In a statement, Woods attributed the arrest to an “unexpected reaction” to prescription medicine, saying he takes “full responsibility” for his actions.
Last month, Woods — who has not competed since an aborted appearance at the Farmers Insurance Open in January — had fusion surgery on his lower back, his fourth back surgery since April 2014.
He told police he had taken several prescriptions. The police affidavit listed four medications, including Vicodin.
“I didn’t realize the mix of medications had affected me so strongly,” Woods said in his statement.
Recovering from multiple operations is one thing. But chronic back trouble, especially when it’s the result of flawed technique, demands a different approach to treatment, Richards said.

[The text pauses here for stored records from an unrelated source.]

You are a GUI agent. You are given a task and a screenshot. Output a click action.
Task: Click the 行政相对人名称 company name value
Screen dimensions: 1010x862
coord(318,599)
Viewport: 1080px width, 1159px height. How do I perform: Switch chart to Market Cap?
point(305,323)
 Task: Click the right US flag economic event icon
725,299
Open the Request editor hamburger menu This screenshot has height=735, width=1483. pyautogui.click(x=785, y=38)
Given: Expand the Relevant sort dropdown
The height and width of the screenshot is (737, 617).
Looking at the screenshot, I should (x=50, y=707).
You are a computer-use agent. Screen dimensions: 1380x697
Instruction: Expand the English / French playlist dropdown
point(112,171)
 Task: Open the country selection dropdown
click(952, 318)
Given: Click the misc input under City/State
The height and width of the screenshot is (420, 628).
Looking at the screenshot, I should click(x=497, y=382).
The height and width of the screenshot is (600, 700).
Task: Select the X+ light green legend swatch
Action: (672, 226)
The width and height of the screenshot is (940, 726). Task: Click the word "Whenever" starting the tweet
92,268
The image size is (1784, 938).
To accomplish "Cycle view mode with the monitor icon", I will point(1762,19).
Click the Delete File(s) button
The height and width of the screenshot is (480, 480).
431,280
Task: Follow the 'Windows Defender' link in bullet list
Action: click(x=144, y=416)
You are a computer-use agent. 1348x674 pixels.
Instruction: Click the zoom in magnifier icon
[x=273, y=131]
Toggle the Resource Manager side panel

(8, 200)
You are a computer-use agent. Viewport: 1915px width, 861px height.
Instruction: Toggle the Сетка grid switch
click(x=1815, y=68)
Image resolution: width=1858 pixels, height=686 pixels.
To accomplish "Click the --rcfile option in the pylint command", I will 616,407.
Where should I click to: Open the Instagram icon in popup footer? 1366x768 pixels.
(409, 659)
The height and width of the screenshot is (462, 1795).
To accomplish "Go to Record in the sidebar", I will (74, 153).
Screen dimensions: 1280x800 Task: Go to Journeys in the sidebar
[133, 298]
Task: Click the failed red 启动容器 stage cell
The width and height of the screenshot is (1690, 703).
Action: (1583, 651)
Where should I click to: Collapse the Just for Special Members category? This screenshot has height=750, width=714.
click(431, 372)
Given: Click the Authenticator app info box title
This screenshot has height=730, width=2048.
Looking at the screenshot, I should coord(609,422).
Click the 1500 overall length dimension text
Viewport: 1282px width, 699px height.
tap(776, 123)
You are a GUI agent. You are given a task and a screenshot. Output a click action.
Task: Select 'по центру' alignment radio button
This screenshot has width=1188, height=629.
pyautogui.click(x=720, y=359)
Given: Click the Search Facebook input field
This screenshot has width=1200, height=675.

“Injuries can be caused by errors of quantity — doing too much — but more injuries are caused by errors of quality, moving badly. And with back pain and the golfer, that is very much the case,” he said.
“What happens with most golfers is they may do the good exercises, but then they go out and they do the lousy movements too. If they don’t change their swing and they keep repeating an over-rotation of the spine, they keep hurting the injured segment.”
First and foremost, said Richards, players need to seek professional help for both their back problems and their golf swings. Treating chronic back pain then becomes a matter of light aerobic work and remedial core stabilization exercises, and slowly ramping up as things improve.
“Back pain,” he said, ”is best treated by physical activity.”
Richards cited what he calls the “rule of 10s” — don’t increase the amount of activity by more than 10 per cent or so every couple of weeks.
“Someone who’s accustomed to playing golf once a week can’t suddenly start playing six times a week and not expect to run into problems,” he said.
Staying away from the game, however, is often the hardest part.
Robazza, an enthusiastic golfer himself, knows a thing or two about the sport’s allure, especially for professional players who excelled at it in their youth and now find themselves struggling to contend with the realities of getting older.
“You want to go back to Tiger and the guys on tour, where that’s the case,” Robazza said.
“We can dream about our good rounds, but they’ve got whole careers where they were in that place, in that zone, that they’re trying to recapture.”